**Tasks and exercises**.
a - In the punctuation guide, what do bibliographic citations put in brackets when a website or other publication gives no date?
b - Translate this sentence from the punctuation guide into Spanish: "Parentheses are sometimes called round, oval, or curved brackets."
c - Write a continuation of the punctuation guide, starting after its final sentence.
— START OF Extract provided —
Brackets, Dashes, Ellipses, Hyphens

This page discusses many of the less often discussed types of punctuation. It differentiates, for example, between dashes and the two different types of hyphen. It also discusses brackets (but not parentheses) and ellipses…nothing else though.

Brackets  |  Dash |  Ellipses | Hyphen
Notes |  Bibliography

Brackets [ ]

Brackets are used to interject or set aside other text, and as a general rule the font face should match the surrounding text “rather than the material they enclose” (Chicago 241). That said, I sometimes adjust that, particularly if the fonts fit awkwardly together or I directly address the reader (see below).

Note: Parentheses are sometimes called round, oval, or curved brackets. There is a separate page for them.

1. Use brackets to add editorial content. When, for example, no date is given for a website or other publication, bibliographic citations explain that with [n.d.] for ‘no date’. [Does this make sense to you? -bd]

2. Use brackets to add material to quoted text.

Full quote: “Use four points to indicate any omission between two sentences; the first point indicates the period at the end of the first sentence quoted and the three spaced ellipses points follow.”
— END OF Extract provided —
— START OF Data records —
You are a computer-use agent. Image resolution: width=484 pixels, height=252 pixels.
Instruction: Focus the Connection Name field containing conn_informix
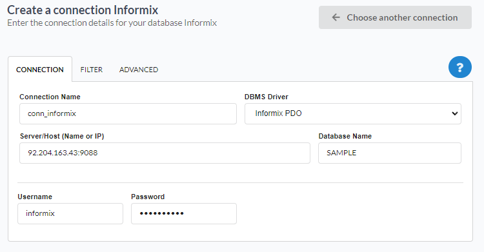click(x=128, y=113)
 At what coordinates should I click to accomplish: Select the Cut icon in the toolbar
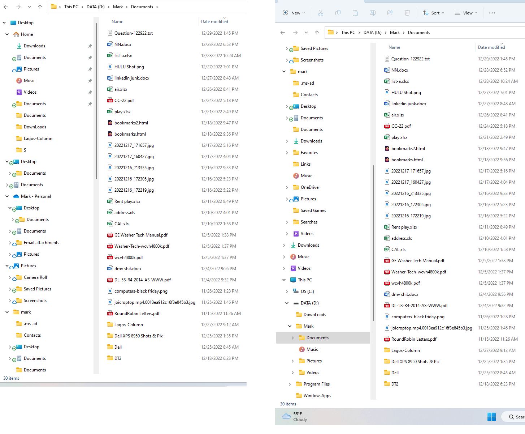click(321, 13)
— END OF Data records —
**Results for each task**.
a - They use [n.d.], for "no date."

b - Los paréntesis a veces se denominan corchetes redondos, ovalados o curvos.

c -
Shortened quote: “Use four points to indicate any omission between two sentences … [T]he first point indicates the period at the end of the first sentence quoted ….”

Use ellipsis and a bracketed capital (e.g., “[T]he fox in the hen house.”) to indicate that the text has been changed by the quoting author from one sentence to two.

Note: The Chicago Manual of Style (CMS) suggests the use of an ellipsis for any omitted word, phrase, line, or paragraph from within but not at the end of a quoted passage. They would leave off the ellipses after the word quoted above.

3. In translation, use square brackets to add a word or phrase to ensure clarity (i.e., avoid ambiguity).

Green check mark  The French are well informed [au fait] on the use of truffles in seasonal dishes. [Remember to italicize foreign words. -bd]

Green check mark “They [the senior class] planted the trees around the mall,” the principal explained.

4. Angle brackets < > are sometimes used to set off URLs and e-mail addresses. This should be avoided unless your discipline’s style sheet expressly mandates it. MLA has not used angle brackets (or web addresses) in Works Cited entries since 2009. Instead, if the material is to be mounted online, make a live link. Otherwise, if the item is correctly cited, the reader can easily google it.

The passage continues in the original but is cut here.